Lady Ramkin miró la bandeja que Ruina llevaba colgada del cuello. Miles de años de buena educación acudieron en su ayuda, y sólo había un atisbo de espanto en su voz cuando respondió.

—Vaya, tienen buena pinta. Qué excelentes… alimentos.

—¿Las hacen los monjes de alguna montaña mística? —quiso saber Zanahoria.

Ruina le dirigió una mirada extrañada.

—No —replicó con paciencia—. Las hacen puercos.

—¿Qué entuertos? —lo apremió Vimes—. Venga, explícate. ¿Qué entuertos va a desfacer?

—Bueeeno… —titubeó Ruina—. Yo creo que, por ejemplo, los impuestos. Eso está mal, para empezar.

Tuvo la honradez de enrojecer un poco. En el mundo de Ruina, los impuestos eran algo que les sucedía a otras personas.

—Es verdad —intervino una mujer que estaba cerca—. Y el tejado de mi casa está lleno de goteras, y el casero se niega a arreglarlo. Eso es un entuerto.

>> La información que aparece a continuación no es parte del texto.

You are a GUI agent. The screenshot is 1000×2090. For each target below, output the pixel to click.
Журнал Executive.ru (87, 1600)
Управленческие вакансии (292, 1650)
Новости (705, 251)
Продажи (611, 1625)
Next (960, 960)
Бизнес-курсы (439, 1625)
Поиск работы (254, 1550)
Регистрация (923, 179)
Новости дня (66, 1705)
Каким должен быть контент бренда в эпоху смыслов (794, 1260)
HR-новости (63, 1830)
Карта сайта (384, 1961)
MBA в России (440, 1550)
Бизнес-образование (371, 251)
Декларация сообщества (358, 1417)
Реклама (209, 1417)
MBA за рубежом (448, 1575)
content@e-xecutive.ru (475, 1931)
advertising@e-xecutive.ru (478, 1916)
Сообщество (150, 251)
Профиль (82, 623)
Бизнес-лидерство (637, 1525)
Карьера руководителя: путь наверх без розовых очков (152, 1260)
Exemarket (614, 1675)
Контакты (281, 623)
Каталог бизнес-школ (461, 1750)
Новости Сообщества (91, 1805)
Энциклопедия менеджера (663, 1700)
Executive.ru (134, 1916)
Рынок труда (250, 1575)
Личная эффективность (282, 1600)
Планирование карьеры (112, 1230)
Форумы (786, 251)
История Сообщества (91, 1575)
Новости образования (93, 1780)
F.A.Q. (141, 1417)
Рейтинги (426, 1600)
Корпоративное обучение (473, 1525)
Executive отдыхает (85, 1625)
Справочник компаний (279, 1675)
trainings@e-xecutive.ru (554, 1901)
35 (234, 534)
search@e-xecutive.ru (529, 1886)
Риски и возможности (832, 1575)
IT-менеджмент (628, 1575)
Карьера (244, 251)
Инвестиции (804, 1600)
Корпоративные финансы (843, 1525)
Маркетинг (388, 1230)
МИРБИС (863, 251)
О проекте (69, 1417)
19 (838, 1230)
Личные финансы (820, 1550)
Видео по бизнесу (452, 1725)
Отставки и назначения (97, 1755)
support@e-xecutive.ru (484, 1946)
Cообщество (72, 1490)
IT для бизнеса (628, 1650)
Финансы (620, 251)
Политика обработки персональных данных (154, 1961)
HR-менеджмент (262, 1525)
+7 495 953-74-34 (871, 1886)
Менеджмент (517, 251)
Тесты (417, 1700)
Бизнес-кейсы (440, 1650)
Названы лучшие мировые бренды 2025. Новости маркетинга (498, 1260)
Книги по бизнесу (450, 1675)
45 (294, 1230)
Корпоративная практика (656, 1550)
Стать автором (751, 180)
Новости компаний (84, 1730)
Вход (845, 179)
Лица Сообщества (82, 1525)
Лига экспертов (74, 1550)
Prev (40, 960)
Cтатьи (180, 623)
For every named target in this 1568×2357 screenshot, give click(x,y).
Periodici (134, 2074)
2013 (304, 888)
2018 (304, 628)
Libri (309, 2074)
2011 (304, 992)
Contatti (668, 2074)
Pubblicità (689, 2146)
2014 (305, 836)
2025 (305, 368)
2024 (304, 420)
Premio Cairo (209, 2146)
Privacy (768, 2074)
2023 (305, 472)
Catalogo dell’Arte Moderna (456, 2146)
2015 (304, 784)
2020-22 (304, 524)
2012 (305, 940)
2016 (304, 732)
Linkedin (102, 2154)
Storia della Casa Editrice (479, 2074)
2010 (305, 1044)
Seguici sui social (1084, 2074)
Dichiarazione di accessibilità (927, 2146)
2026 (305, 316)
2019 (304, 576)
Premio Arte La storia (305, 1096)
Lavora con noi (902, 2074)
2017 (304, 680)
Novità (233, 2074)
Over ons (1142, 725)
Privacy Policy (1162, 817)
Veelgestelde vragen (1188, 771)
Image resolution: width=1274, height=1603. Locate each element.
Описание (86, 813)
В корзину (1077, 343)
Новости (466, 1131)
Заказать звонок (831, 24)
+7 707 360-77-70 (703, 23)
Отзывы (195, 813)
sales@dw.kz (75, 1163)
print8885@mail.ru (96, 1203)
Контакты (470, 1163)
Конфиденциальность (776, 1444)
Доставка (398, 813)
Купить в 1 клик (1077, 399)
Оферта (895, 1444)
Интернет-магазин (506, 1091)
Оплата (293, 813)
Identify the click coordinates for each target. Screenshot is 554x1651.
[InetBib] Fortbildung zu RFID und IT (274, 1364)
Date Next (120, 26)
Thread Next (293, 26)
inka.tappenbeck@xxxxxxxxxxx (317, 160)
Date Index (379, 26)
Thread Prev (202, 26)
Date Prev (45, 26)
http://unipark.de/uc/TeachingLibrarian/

—Y la calvicie prematura —aportó el hombre que estaba ante ella—. Eso también es un entuerto.

Vimes se quedó boquiabierto.

—Ah. Los reyes pueden curar eso, ya sabéis —dijo otro experto protomonárquico.

—Pues ya que hablamos de eso —dijo Ruina mientras rebuscaba entre sus paquetes—, me queda un frasco de este asombroso ungüento, hecho… —Miró a Zanahoria—. Hecho por los monjes de una montaña mística…

—Y no pueden responder, ¿sabes? —siguió el monárquico—. En eso se les nota que son regios. Incapaces, como lo oís. Tiene que ver con la regiedad.

—Qué cosas —dijo la mujer de las goteras.

—Y está lo del dinero. —El monárquico disfrutaba con tanta atención—. Nunca llevan dinero. Por eso se sabe que son reyes.

—¿Por qué? No pesa tanto —dijo el hombre cuyos restos de cabello se extendían sobre la cúpula de su cabeza como los últimos soldados de un ejército vencido—. Yo no puedo llevar encima cien dólares sin problema.